I regret wanting to take my own life. Looking back, I know that I did not see any light when I was in that dark place. I did not see any reason to be alive. That pain and feeling of complete and utter hopelessness cannot be described, and will never be understood by someone that has not been there. I am so thankful for my life being spared. It saddens me to think what my mom would have gone through if I was successful in taking my own life. No mother deserves that kind of pain. It saddens me to think about what I would have missed out on if I died all those years ago. Coming out, accepting myself. What a glorious feeling to have all that weight being lifted from your shoulders. The first time I kissed a guy. Another feeling no words could ever justify. The first sexual experience. Talk about awkward – but that makes it even more memorable. All the places I have traveled to over the years – such treasures on this tiny blue planet of ours to see. Buying the car I’ve always wanted. Driving a brand new car out of a dealership is something that should be on everyone’s bucket list. Music. How many songs, so many wonderful songs I would have missed out on. Food. All the exceptionally good dishes I’ve tasted. And the desserts! A good Crème brûlée can fix any feelings of depression. I would also have missed out on my boyfriend. My partner in crime. My friend. The one that holds my entire heart. We’ve been together for 14 years now, and I still love him as much as – if not more – than the first time we’ve met. The thought that I might have missed out on those 14 unforgettable years… I can’t even imagine it.

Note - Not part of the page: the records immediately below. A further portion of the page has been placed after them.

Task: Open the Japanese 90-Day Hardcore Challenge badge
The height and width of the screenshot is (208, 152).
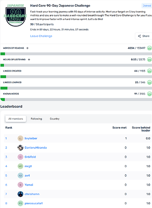Action: coord(15,15)
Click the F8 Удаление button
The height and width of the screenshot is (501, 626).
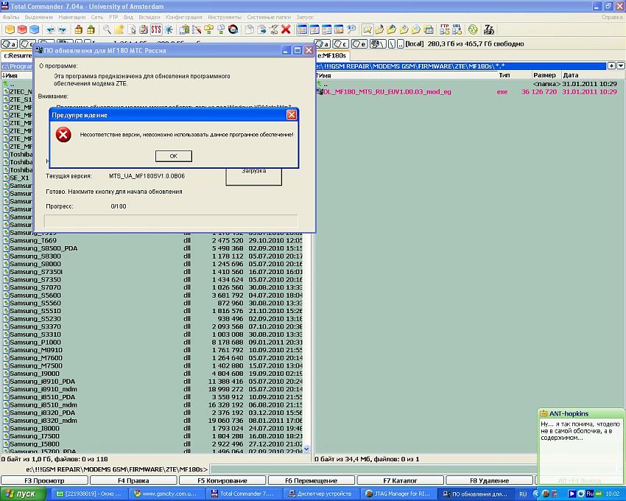point(489,480)

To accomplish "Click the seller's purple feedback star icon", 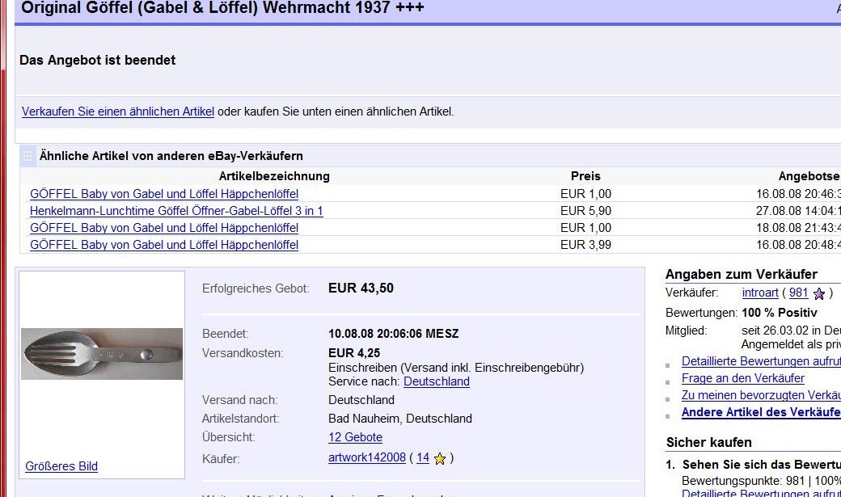I will (819, 293).
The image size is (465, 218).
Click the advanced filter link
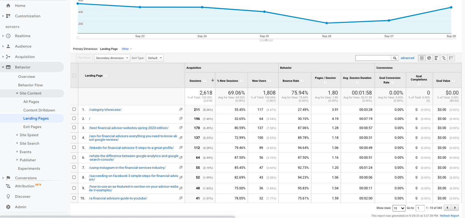click(x=407, y=58)
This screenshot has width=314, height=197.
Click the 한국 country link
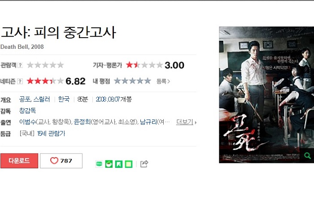[x=64, y=99]
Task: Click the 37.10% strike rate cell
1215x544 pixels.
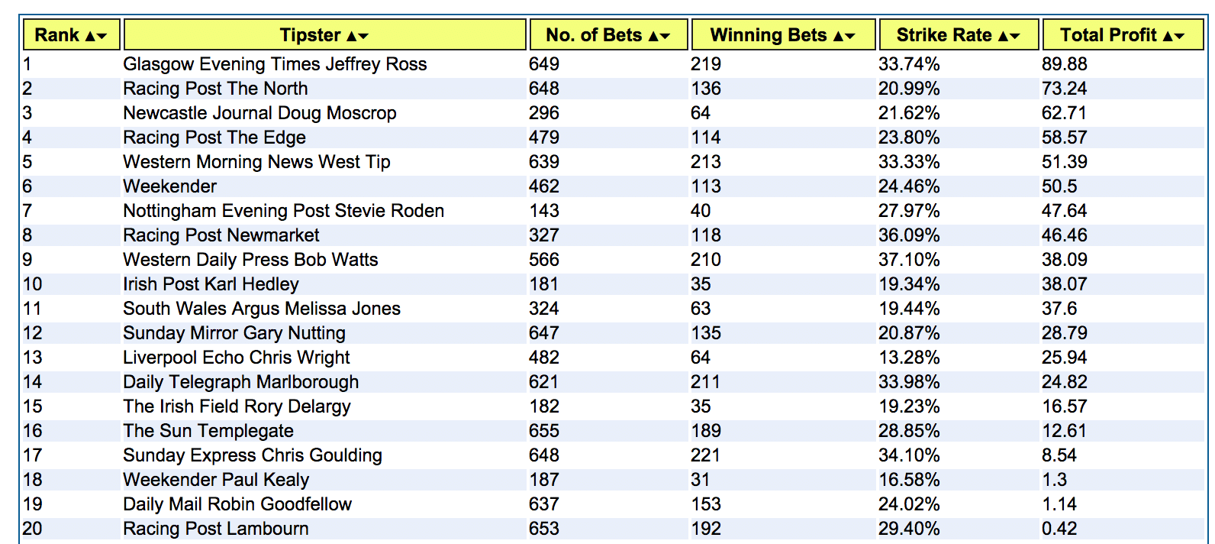Action: pyautogui.click(x=909, y=260)
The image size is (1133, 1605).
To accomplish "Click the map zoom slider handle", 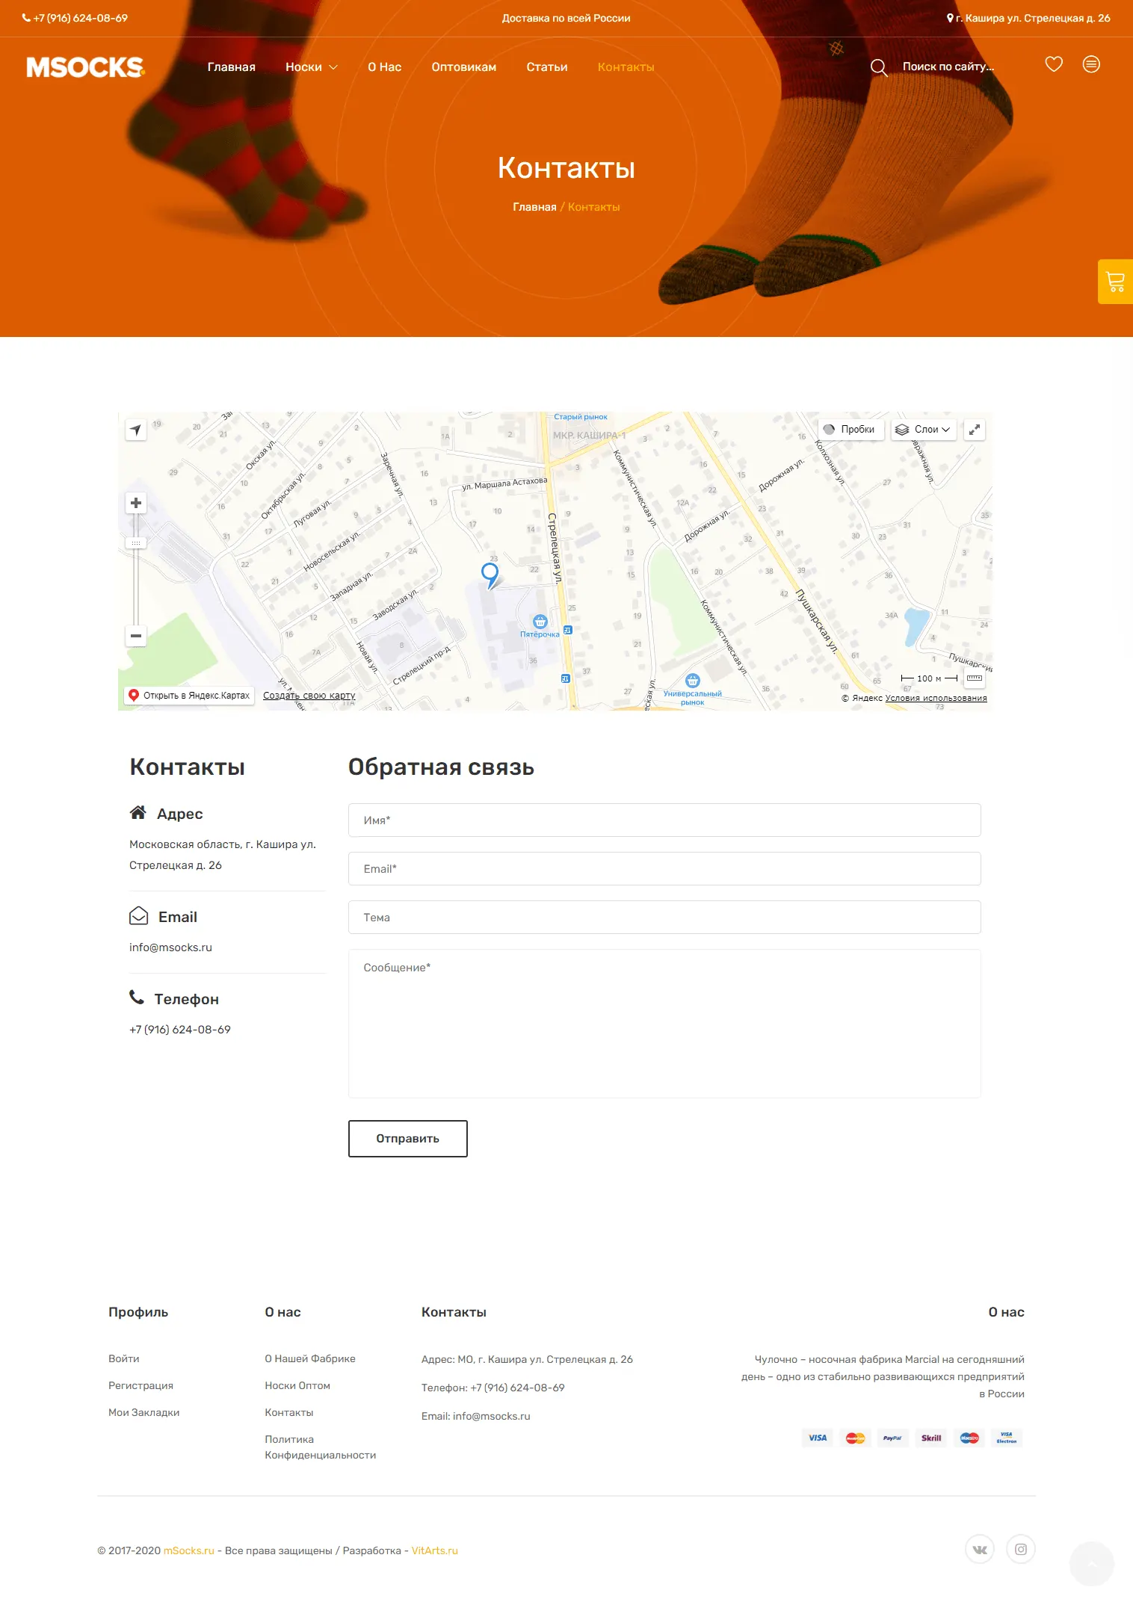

I don’t know if anyone will ever read this. You might be reading this with feelings of confusion. Maybe you are in emotional pain? Maybe it feels like there simply is no reason to live in a world where gay or trans or bisexual (or any other sexuality you identify with) people are victimised and shunned?
It gets better. These words are so very true. They are words of hope. They may feel like meaningless pixels on a screen right now. At this very moment, you simply cannot see beyond your pain. But I assure you there is so many wonderful and unforgettable moments yet to come. There are many LGBTQ+ support groups there for you. They are standing by to give you a hug. Lean on them. You have nothing to lose. Give them a chance.
Today the world is against you. Tomorrow or even the day after tomorrow you will be on top of the world. Words that hurt you today, will not matter in a week, a month, a year will not matter when you meet the person that will pick up the pieces of your broken heart.
Maybe you are the person to mend a broken heart. You may be the brave one, the hero without a cape. Look around you for the people screaming, begging silently for help. They are all around you – a smile, a friendly word, kindness from you might be the only sign they need to open up to you.
Fight the good fight.
Accepting yourself, your sexuality and your identity is all you need to do to “come out”. The rest is just a sideshow.